Por otra parte, el incremento de la fiscalidad aumentaba los costes de las manufacturas castellanas y dificultaba la innovación y la capacidad exportadora del sector. A finales de la centuria diversos choques externos colapsaron el sistema. Por un lado, los fenómenos climáticos adversos (sequías e inundaciones de 1591, 1604-1606 y 1630) provocaron graves crisis agrícolas y encarecieron el precio de las subsistencias; por otro lado, el nuevo ciclo pandémico (1592-1602, y, más tarde, 1630 y 1647-1654) contribuyó a reducir la población, y, finalmente, la intensificación de los conflictos bélicos (la guerra de Flandes, la Armada Invencible y, después, la guerra de los Treinta Años) multiplicaron los impuestos y cerraron algunos mercados a las exportaciones. En el primer tercio del siglo XVII, las reservas de que disponían la Monarquía, los gobiernos locales y las economías familiares para hacer frente al pago de rentas e impuestos se habían agotado, como reconocían los arbitristas en sus acerados y acertados diagnósticos.
Impacto demográfico.
La evolución de los bautismos en las diversas áreas geográficas peninsulares constituye el indicador más fiable del citado dispar deterioro económico de la población en dichas zonas. En la España interior (las dos Castillas, La Rioja, Extremadura y Aragón), durante la primera mitad del siglo XVII, se produjo un agudo descenso de la población rural y, más aún, de la urbana; en estas regiones, la recuperación posterior fue extremadamente lenta, no recobrándose los niveles demográficos de 1580 hasta mediados del siglo XVIII. Andalucía occidental registró un menor descenso de la población, recuperando los máximos demográficos de finales del siglo XVI en la segunda mitad del Seiscientos; ahora bien, en dicha región el incremento de la población fue bastante exiguo en la primera mitad del siglo XVIII.

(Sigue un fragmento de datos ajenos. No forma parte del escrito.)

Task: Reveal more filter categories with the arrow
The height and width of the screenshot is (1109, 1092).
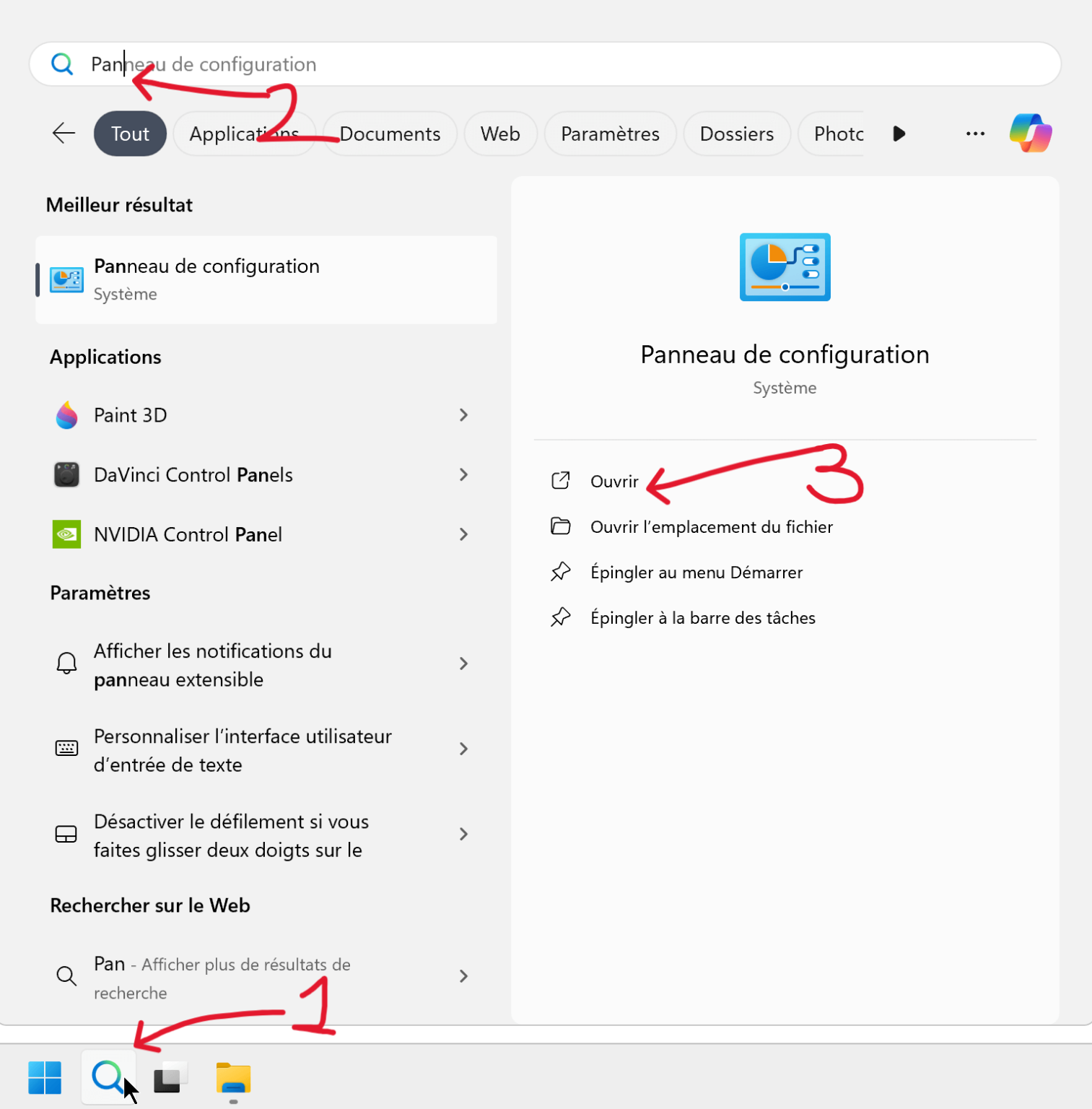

En la España septentrional (Galicia, Asturias, Cantabria, País Vasco y Navarra), la intensidad de la crisis fue menor y la recuperación más precoz y rápida en el siglo XVII, aunque también aquí el crecimiento se ralentizó durante la primera mitad del Setecientos. El Levante mediterráneo (Cataluña, País Valenciano y Murcia), donde las densidades demográficas de partida eran menores, y donde la expulsión de los moriscos contribuyó al declive demográfico de algunas zonas (valencianas especialmente), la depresión fue menos intensa y más breve que en el resto de las regiones; además, la segunda mitad del siglo XVII ya fue una etapa de rápida recuperación demográfica y económica, la cual dio paso a un vigoroso crecimiento en la primera mitad del siglo XVIII.

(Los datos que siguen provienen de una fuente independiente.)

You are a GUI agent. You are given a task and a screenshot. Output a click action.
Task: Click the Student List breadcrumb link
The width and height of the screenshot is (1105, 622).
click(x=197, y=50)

A mediados del Seiscientos, la recuperación de una crisis tan profunda y desigual dependía de la capacidad de los agentes económicos y de las instituciones de incentivar, o no, cambios que estimulasen la reactivación económica y generasen nuevas sendas de crecimiento. Pero esas iniciativas afrontaban poderosas inercias institucionales, privilegios sociales y económicos y desiguales dotaciones de recursos naturales. Veamos cuáles fueron los factores sociales, institucionales y ambientales que explican las dispares respuestas al impacto de la crisis en los dos niveles en que actuaban las principales fuerzas socioeconómicas: por arriba, las políticas fiscal y comercial de la Monarquía, y, por abajo, los agentes sociales en el ámbito económico regional.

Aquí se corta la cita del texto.